In the recent past, the package emmeans
gave me a big boost for its useful way to handle back-transformations. For example, in the box below, I have performed an ANOVA on log-transformed data and retrieved the back-transformed means on the original count scale.
library(emmeans) fileName <- "http://www.casaonofri.it/_datasets/insects.csv" dataset <- read.csv(fileName) head(dataset) ## Insecticide Rep Count ## 1 T1 1 448 ## 2 T1 2 906 ## 3 T1 3 484 ## 4 T1 4 477 ## 5 T1 5 634 ## 6 T2 1 211 model <- lm(log(Count) ~ Insecticide, data = dataset) emmeans(model, ~Insecticide, type = "response") ## Insecticide response SE df lower.CL upper.CL ## T1 568.6 101.01 12 386.1 837.3 ## T2 335.1 59.54 12 227.6 493.5 ## T3 51.9 9.22 12 35.2 76.4 ## ## Confidence level used: 0.95 ## Intervals are back-transformed from the log scale
It is very simple: emmeans
auto-detects the transformation function (which is made inside the model specification) and automatically produces the back-transformation, when this is requested by using the ‘type = "response"
’ argument (we can also use the argument ‘regrid = "response"
’, with slight differences that I will discuss in a future post).
Unfortunately, not all transformations are auto-detected; for example, let’s consider the dataset ‘Hours_to_failure.csv’, where we have the time-to-failure (in hours) for a device, as affected by the operating temperature. If we regard the temperature as a factor, we can fit an ANOVA model; a check with the boxcox()
function in the MASS package suggests that this dataset might require a stabilising transformation into the inverse value.
library(MASS) library(emmeans) fileName <- "http://www.casaonofri.it/_datasets/Hours_to_failure.csv" dataset <- read.csv(fileName) dataset$Temp <- factor(dataset$Temp) head(dataset) ## Temp Hours_to_failure ## 1 1520 1953 ## 2 1520 2135 ## 3 1520 2471 ## 4 1520 4727 ## 5 1520 6134 ## 6 1520 6314 model <- lm(Hours_to_failure ~ Temp, data = dataset) tp <- boxcox(model)
As we see below, the inverse transformation is not auto-detected.
model2 <- lm(I(1/Hours_to_failure) ~ Temp, data = dataset) emmeans(model2, ~ Temp, type = "response") ## Temp response SE df lower.CL upper.CL ## 1520 0.000320 9.52e-05 20 0.000121 0.000518 ## 1620 0.000579 9.52e-05 20 0.000381 0.000778 ## 1660 0.001043 9.52e-05 20 0.000844 0.001241 ## 1708 0.001565 9.52e-05 20 0.001366 0.001763 ## ## Confidence level used: 0.95 ## Intervals are back-transformed from the identity scale
In this situation, an alternative approach must be used. The transformation can be made prior to fitting the model; next, we need to update the ‘reference grid’ for the model, specifying what type of transformation we have made (tran = "inverse"

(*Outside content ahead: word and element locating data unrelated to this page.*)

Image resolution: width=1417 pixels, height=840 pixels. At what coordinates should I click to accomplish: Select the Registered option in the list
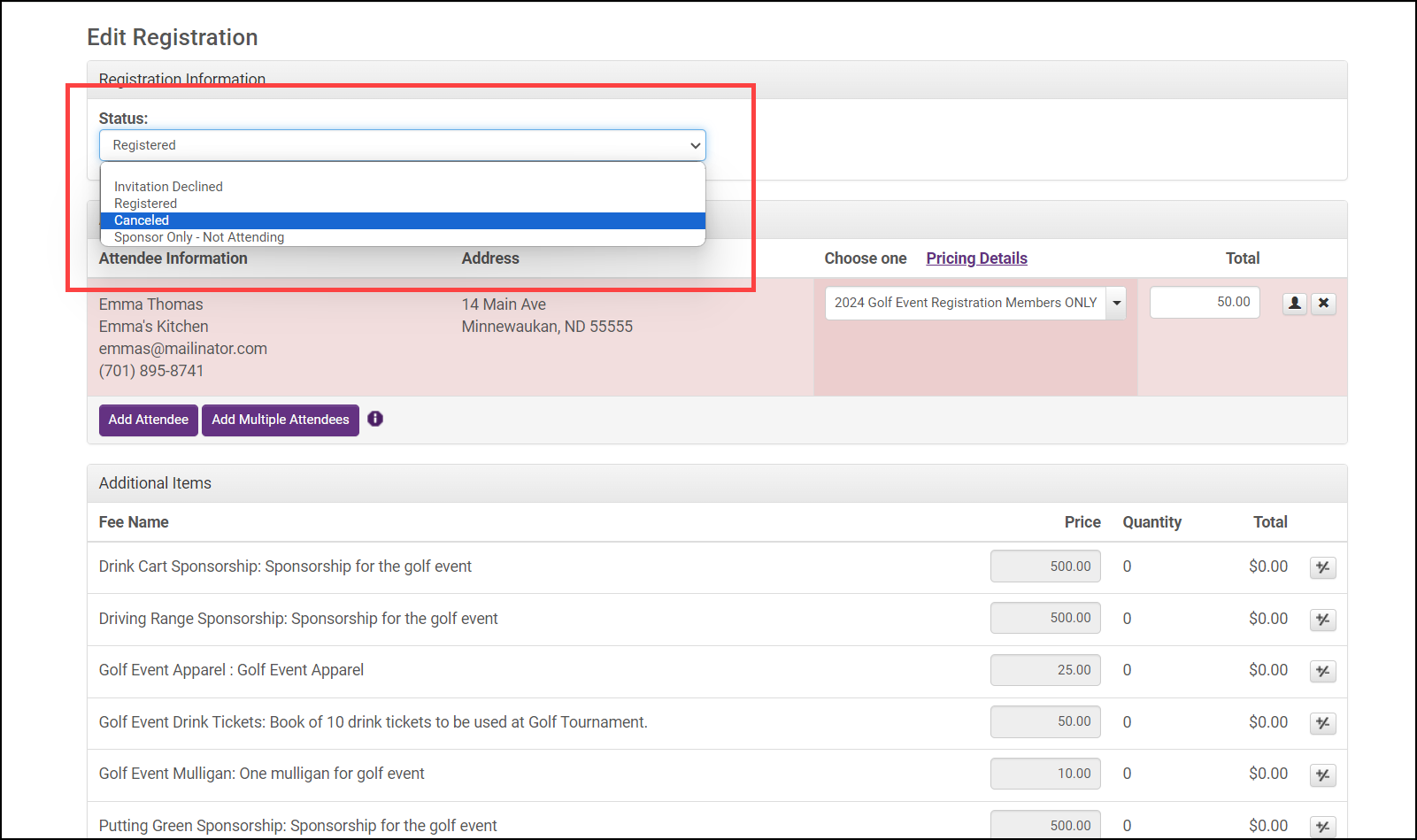[x=145, y=204]
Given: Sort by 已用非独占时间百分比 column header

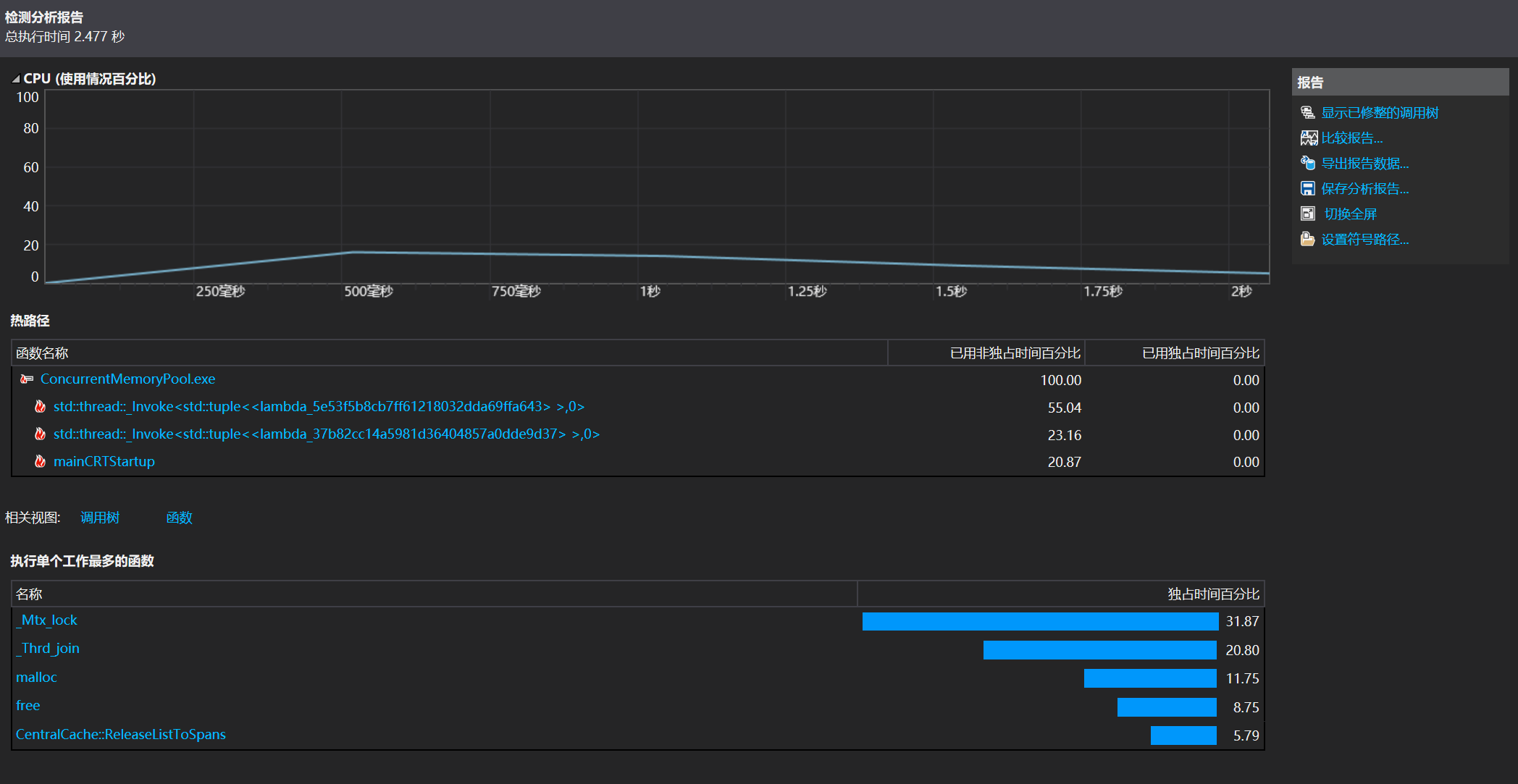Looking at the screenshot, I should pyautogui.click(x=1014, y=353).
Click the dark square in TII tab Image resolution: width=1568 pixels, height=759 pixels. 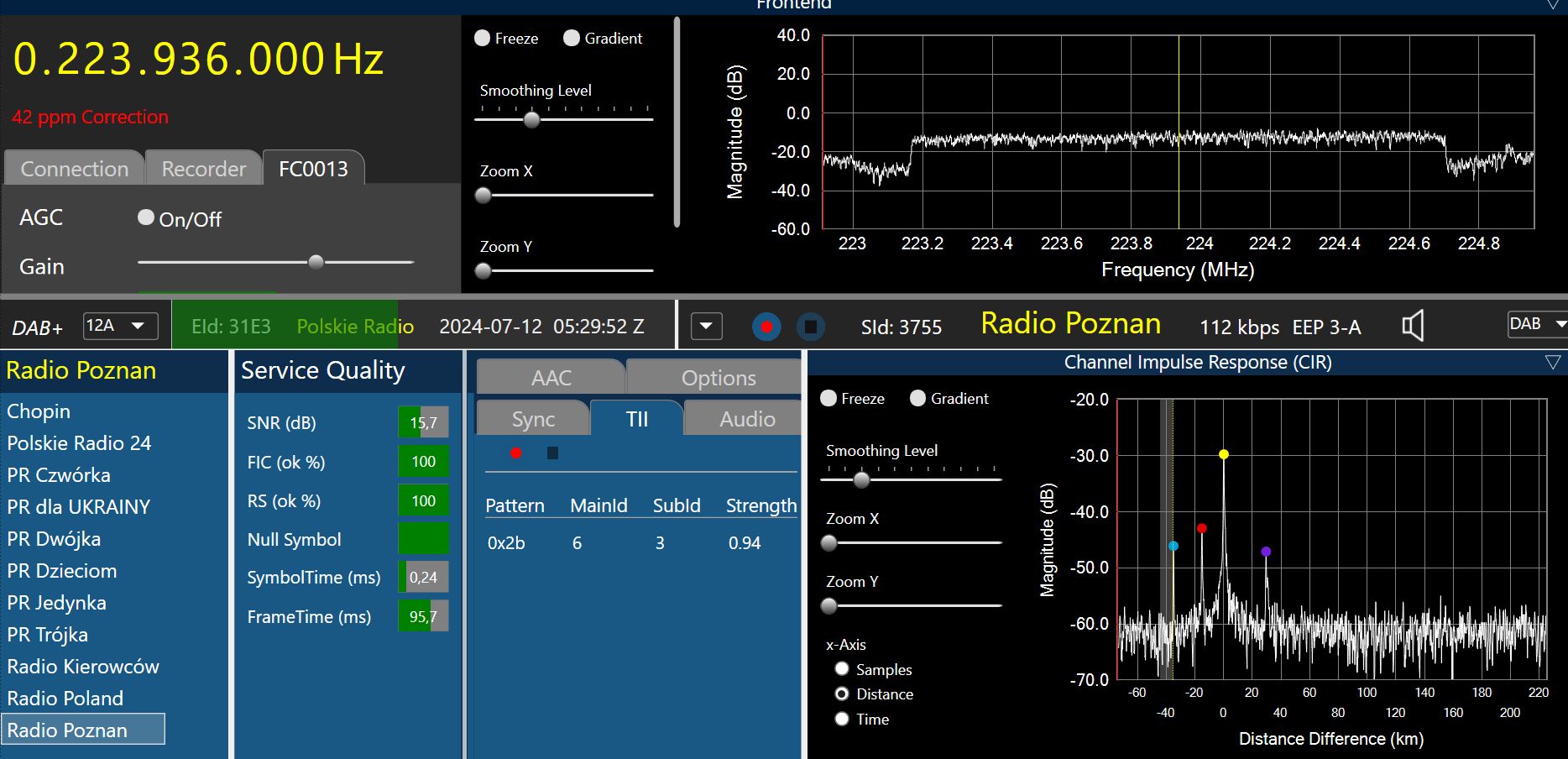552,453
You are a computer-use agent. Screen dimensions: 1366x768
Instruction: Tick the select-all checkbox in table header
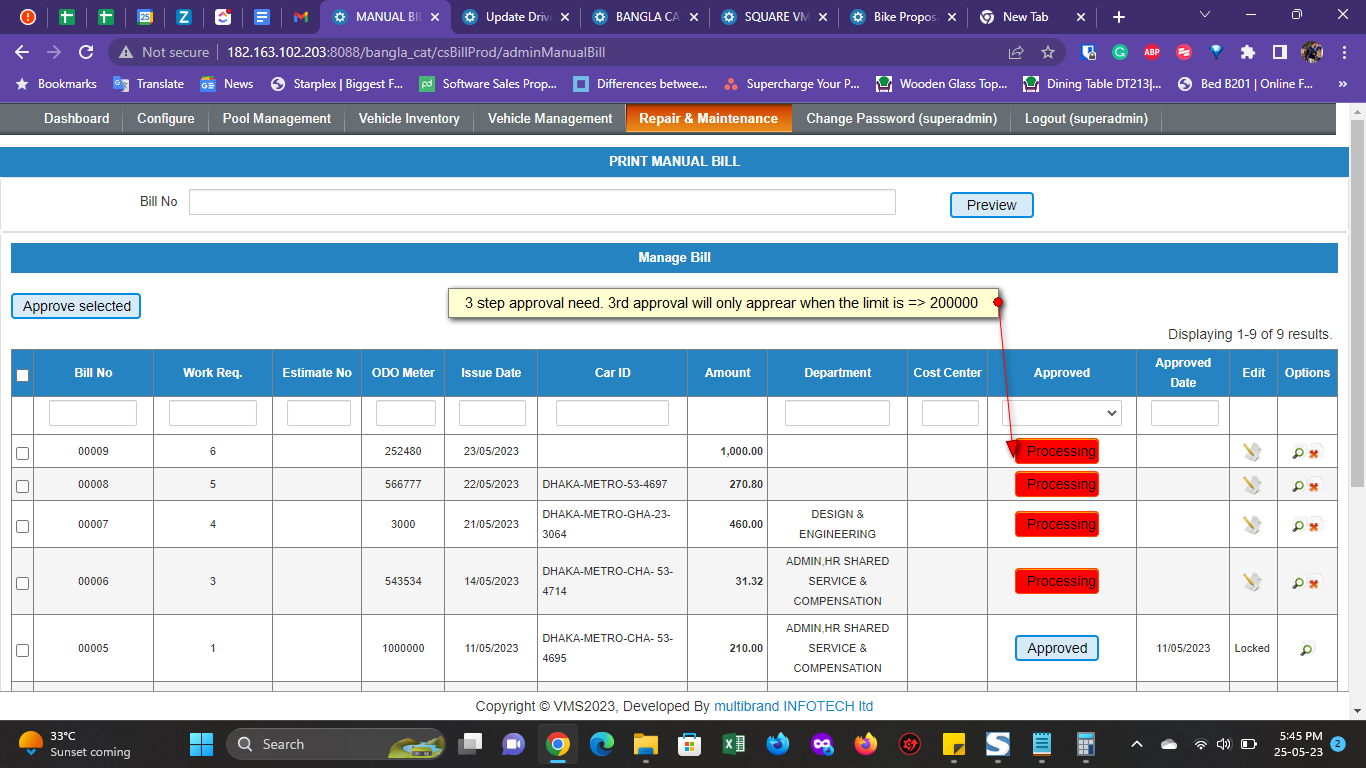(23, 375)
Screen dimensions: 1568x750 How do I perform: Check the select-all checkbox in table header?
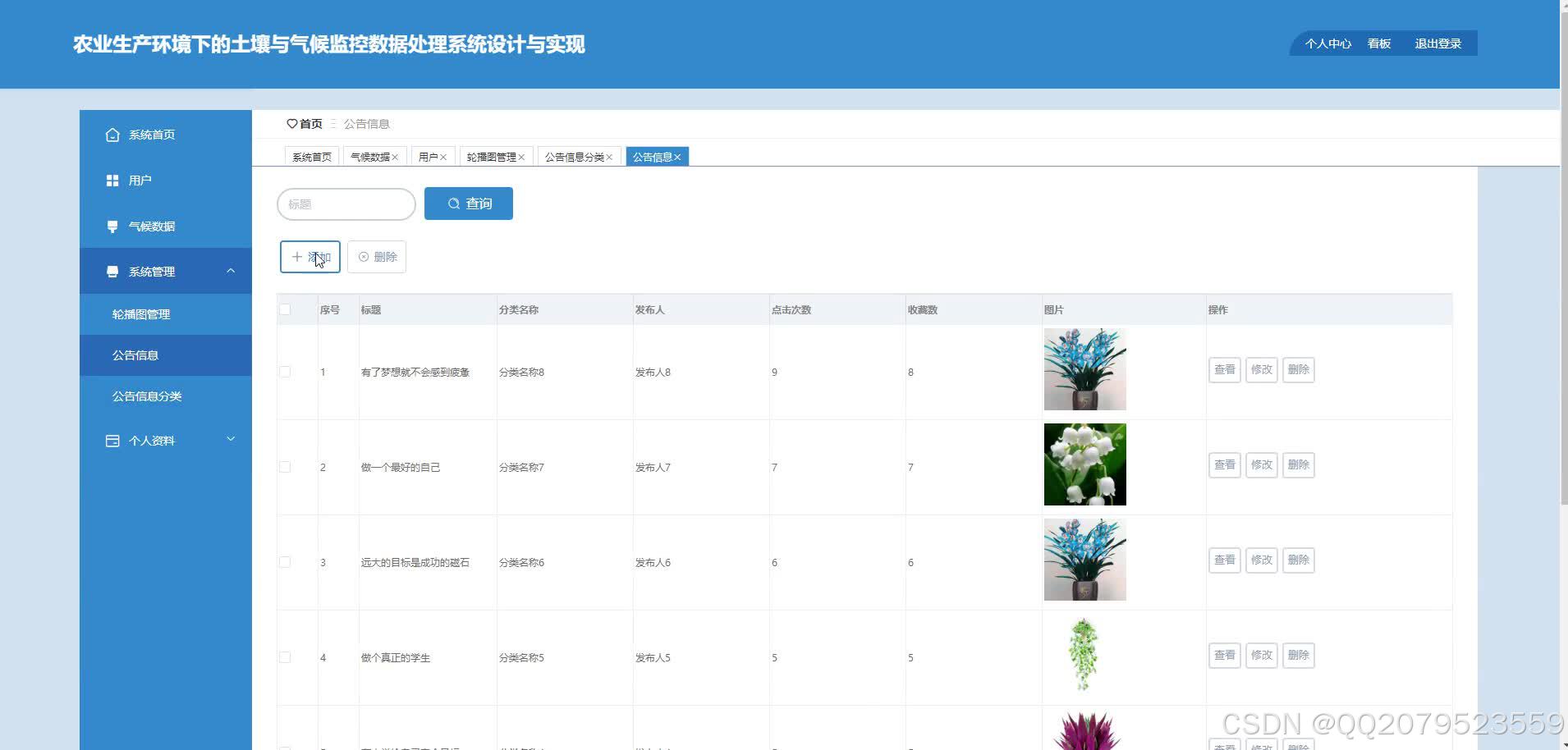[x=285, y=309]
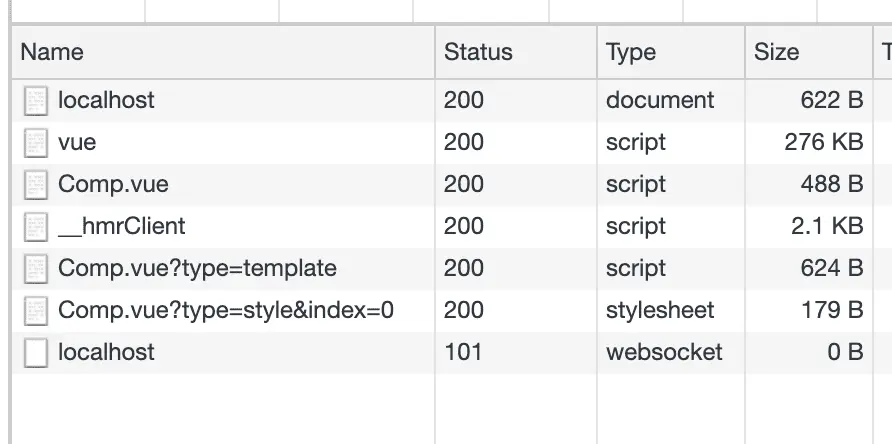This screenshot has width=892, height=444.
Task: Click the file icon next to vue
Action: [36, 143]
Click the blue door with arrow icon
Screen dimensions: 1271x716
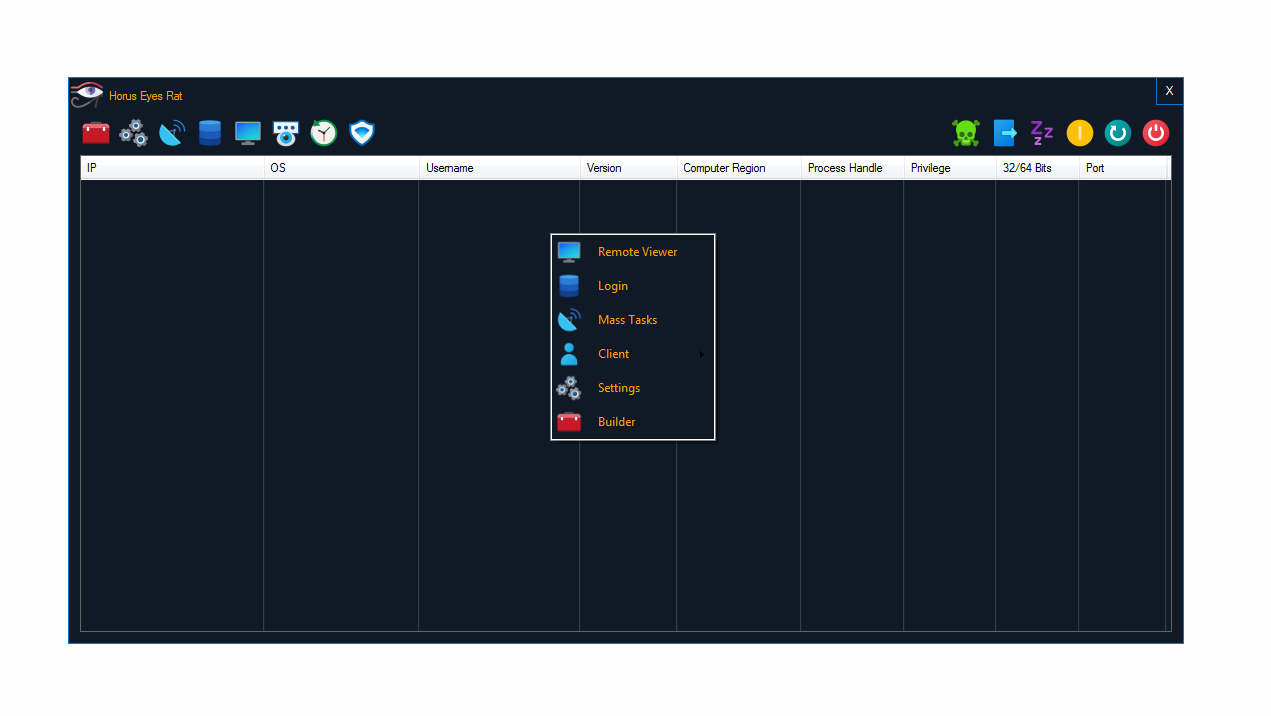[1004, 133]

). Finally, we can pass the updated grid into the emmeans()
function. And … the back-transformation is served!
dataset$invHours <- 1/dataset$Hours_to_failure model3 <- lm(invHours ~ Temp, data = dataset) updGrid <- update(ref_grid(model3), tran = "inverse") emmeans(updGrid, ~Temp, type = "response") ## Temp response SE df lower.CL upper.CL ## 1520 3128 931.6 20 1930 8258 ## 1620 1726 283.6 20 1285 2626 ## 1660 959 87.6 20 806 1185 ## 1708 639 38.9 20 567 732 ## ## Confidence level used: 0.95 ## Intervals are back-transformed from the inverse scale
I can use this method with several functions, such as: “identity”, “1/mu^2”, “inverse”, “reciprocal”, “log10”, “log2”, “asin.sqrt”, and “asinh.sqrt”.
Sometimes, I need extra-flexibility. For example, if we look at ‘boxcox’ graph above, we see that the inverse transformation, although acceptable (the value \(-1\) is within the confidence limits for \(\lambda\)) is not the best one. Indeed, the maximum likelihood value is -0.62:
tp$x[which.max(tp$y)] ## [1] -0.6262626
Therefore, we might like to use the following transformation, that is within the ‘boxcox’ family:
\[W = \frac{Y^{-0.62} - 1}{-0.62}\]
This type of transformation is not manageable with the previous code and we need to use the make.tran()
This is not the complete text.